The London Meteorological Observer said, ‘It was as though Zeus and the Immortals had playfully devised a celestial allegory for the marriage of this unlikely pair of lovers.’ 

At Chelsea Register Office on 10 April 1871, William James Stillman, widower aged 42, of 50 Sydney Street, Chelsea, married by license Marie Euphrosyne Spartali, spinster aged 27 of The Shrubbery, Clapham.  The witnesses were Ford Madox Brown who gave her in marriage, and his daughter Lucy, Marie’s close friend. Spartali close friends, Mr. M. Merrington and his wife Margaret were also witnesses.  Marie’s parents were not present and the groom had no supporter.
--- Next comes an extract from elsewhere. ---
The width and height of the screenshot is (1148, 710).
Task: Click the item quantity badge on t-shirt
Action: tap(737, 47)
Although, this was not a whirlwind romance, The Stillman’s spent eighteen months getting to know each other amongst great opposition and much defiance. The family rift and non-acceptance of her new husband left Marie with a wound that truly never healed leaving a scar instead. 

William came from a strict Baptist home and Marie was Greek Orthodox, so it was decided upon a civil ceremony. Civil marriages were fewer than one in ten during the 1870s, and were only popular within non-Conformists circles only because you could get around the legal requirement for a Registrar to be present at the wedding. Marie Spartali Stillman turned her back defiantly on her wealthy and socially-conventional parents even on an arranged marriage with the Greek community, rejecting the established values of the family she was born into, and marrying for love. 
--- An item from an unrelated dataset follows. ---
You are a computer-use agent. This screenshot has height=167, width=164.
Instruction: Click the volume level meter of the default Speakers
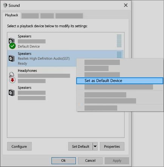point(119,41)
 Mr. and Mrs. Stillman honeymooned on the Isle of Wight in a house owned by her father, Michael Spartali. If this was to be any indication of how the marriage would go, Michael’s letter to Madox Brown written on his first honeymoon night says it all, ‘We have got here alright, some the worse for wear-M was excessively fatigued and feverish but today she seems calm and stronger—the rain which considerately kept off for the wedding follows us here and shuts us indoors, while the landlord having a previous order for our room insists on turning us out. In the dilemma we go to Bournemouth by the next train. We went this morning to see the church which is interesting and I gave M a lecture on Gothic architecture which, if neither profound nor technical, was I think useful tho’ M says she didn’t take it in. I cannot say on the whole I like the town the hotel I certainly do not which makes the incivility of the landlord a godsend as an excuse for seeing nobody and so saving a shilling…We shall stay at Bournemouth until the rain stops and then go over to Freshwater. A beastly band has drawn up outside the front door and makes music worse than drawing teeth.’ 


Kevin Marsh said…
Hello Kimberly,

Marie was indeed a splendid looking woman. It's a strange thing how once again we see a younger woman marrying a much older widdower. This seemed to happen regularly in the Victorian period, my daughter would be horrified by the notion of marrying someone twenty years her senior! :-)

Thanks for sharing.
Kimberly Eve said…
Hi Kevin,
Yes, there is a recurring theme isn't there ;) Thanks so much for stopping by!
Hermes said…
Great post on such a fascinating woman.